“Magnificent,” said Brent.

“Borrowed—like your gig,” she added, with a look of mischief.

“There are times, madame, when it does not do to be too particular.”

“Ah, I have a piece of work for you—to-morrow. I have found my own kitchen stove. It is in the école.”

“No time like the present. I’ll collect it with the barrow.”

“It takes to bits, mon ami. You will find it in the ground-floor room on the left.”

“Map reference not required. I go—toute de suite.”

So Brent went out again into the ruins of Beaucourt and worked till the red sun set alight the beeches of the Bois du Renard and the sky was a steely blue above his head. Brent had been exploring the château on the hill, and he stood on the grass-grown drive, with the grass crisping with frost under his feet. He heard a partridge calling to its mate, a harsh but plaintive sound in the great silence.

A sudden solemnity fell upon Brent. He looked out over the wooded country purpling in the hollow of the up-rolling night. The redness began to die down beyond the Bois du Renard. Presently a star flickered out. The air was very cold, and Brent’s breath a patch of silver vapour.

The beauty and strangeness of it all seemed like the fall of a curtain at the end of that most wonderful day.

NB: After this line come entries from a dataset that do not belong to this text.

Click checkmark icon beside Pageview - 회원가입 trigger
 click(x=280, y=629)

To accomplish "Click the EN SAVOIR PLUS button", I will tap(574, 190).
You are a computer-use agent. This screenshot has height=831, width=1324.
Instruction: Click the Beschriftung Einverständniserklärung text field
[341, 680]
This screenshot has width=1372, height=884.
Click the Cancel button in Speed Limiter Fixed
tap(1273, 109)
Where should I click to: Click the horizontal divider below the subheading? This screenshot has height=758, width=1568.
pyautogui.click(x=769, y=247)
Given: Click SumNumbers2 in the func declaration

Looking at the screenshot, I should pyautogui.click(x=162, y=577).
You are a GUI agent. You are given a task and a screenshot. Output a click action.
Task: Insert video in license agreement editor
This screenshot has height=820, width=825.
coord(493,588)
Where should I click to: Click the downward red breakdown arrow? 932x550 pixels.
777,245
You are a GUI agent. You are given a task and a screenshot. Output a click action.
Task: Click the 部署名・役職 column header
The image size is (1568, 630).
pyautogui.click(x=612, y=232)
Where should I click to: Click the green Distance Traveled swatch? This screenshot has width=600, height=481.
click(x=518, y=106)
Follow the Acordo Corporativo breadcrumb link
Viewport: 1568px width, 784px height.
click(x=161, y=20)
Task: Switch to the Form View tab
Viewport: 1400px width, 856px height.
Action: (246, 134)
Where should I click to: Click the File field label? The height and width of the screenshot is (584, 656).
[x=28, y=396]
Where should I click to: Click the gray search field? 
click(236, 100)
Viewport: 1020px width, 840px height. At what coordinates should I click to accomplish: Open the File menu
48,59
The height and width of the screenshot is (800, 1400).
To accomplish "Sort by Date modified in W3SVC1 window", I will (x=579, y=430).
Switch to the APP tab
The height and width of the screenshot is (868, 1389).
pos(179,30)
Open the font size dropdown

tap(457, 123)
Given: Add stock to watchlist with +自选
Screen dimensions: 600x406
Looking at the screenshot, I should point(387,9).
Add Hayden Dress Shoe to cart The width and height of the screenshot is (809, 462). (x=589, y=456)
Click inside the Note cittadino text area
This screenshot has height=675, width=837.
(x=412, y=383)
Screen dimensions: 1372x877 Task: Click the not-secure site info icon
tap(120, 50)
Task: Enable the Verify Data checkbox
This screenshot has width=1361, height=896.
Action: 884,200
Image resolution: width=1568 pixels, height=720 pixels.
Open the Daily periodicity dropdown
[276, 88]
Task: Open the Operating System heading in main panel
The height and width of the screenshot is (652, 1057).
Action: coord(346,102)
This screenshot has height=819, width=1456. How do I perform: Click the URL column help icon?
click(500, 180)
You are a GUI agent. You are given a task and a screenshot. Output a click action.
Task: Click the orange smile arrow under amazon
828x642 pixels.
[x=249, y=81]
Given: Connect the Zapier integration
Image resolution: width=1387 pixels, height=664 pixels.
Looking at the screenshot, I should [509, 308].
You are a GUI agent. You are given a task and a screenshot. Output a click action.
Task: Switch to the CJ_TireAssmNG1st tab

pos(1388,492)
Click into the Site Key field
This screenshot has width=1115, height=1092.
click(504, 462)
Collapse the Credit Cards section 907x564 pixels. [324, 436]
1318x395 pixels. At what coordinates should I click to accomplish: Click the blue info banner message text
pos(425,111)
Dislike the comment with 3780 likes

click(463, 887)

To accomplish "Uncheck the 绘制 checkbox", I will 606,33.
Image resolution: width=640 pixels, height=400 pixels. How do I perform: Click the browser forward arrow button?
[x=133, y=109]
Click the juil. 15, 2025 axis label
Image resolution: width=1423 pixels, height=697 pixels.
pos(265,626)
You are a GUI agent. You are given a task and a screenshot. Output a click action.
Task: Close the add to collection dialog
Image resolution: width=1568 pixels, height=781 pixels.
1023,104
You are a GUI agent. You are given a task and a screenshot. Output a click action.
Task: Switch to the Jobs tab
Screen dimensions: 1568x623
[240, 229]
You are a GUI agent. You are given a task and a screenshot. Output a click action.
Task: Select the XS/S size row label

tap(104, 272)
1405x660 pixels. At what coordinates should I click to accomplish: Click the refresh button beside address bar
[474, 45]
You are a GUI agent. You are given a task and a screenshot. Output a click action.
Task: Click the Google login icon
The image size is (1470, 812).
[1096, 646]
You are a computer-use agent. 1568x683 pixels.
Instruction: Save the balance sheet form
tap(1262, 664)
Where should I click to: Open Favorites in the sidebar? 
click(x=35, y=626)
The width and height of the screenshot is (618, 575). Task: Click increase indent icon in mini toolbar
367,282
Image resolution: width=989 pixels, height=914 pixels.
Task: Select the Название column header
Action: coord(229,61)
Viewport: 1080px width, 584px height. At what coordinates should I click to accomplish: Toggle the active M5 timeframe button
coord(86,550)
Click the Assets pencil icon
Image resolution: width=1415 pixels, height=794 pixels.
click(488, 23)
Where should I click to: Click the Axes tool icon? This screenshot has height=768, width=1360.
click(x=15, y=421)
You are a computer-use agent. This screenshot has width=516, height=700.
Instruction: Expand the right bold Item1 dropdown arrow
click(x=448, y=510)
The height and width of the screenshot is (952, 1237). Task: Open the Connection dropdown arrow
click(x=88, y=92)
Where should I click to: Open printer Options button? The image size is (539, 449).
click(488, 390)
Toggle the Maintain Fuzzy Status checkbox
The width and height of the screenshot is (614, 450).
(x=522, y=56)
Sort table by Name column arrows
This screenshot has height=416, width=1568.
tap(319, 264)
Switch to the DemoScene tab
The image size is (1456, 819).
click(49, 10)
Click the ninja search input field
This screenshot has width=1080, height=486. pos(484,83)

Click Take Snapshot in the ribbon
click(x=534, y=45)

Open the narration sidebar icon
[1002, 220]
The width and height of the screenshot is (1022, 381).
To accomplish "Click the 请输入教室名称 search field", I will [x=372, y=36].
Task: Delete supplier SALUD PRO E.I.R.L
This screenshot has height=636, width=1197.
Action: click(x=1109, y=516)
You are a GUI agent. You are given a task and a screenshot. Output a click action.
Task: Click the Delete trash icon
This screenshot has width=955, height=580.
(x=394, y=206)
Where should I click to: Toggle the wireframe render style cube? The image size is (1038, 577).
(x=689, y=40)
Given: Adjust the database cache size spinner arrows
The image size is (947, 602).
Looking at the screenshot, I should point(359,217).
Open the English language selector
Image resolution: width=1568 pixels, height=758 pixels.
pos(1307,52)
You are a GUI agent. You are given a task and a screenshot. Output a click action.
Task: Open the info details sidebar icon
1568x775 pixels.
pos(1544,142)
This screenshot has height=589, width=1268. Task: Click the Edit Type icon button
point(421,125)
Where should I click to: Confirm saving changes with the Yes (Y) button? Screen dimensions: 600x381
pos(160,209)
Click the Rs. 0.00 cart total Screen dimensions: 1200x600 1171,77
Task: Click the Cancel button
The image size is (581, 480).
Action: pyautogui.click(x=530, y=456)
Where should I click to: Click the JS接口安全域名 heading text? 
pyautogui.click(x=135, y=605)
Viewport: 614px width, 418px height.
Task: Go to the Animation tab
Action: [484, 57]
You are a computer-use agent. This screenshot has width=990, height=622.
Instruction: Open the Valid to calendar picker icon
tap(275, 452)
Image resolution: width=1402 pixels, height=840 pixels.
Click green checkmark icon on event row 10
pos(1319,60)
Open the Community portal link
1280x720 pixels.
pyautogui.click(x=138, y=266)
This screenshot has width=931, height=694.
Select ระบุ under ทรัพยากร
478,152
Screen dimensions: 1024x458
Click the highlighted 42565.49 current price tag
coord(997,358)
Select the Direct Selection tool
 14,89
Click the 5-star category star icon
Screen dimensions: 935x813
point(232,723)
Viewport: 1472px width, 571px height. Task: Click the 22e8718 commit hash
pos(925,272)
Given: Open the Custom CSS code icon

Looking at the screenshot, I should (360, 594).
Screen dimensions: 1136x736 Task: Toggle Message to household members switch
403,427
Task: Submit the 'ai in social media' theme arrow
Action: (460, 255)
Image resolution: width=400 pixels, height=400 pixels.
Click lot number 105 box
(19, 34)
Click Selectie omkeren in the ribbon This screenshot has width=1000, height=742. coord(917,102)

Brent could hardly believe that so much had happened in ten short hours, those extraordinary hours full to the brim with inevitable adventure. He turned his head to look down at Beaucourt, a ghost village melting slowly into the dusk, a pattern of broken walls and gables, patches of whiteness, shadowy hollows like the eye-sockets of a skull. Brent saw a light shine out, a little yellow square in the darkness, solitary and strange. It was the light in the Café de la Victoire—Manon’s light.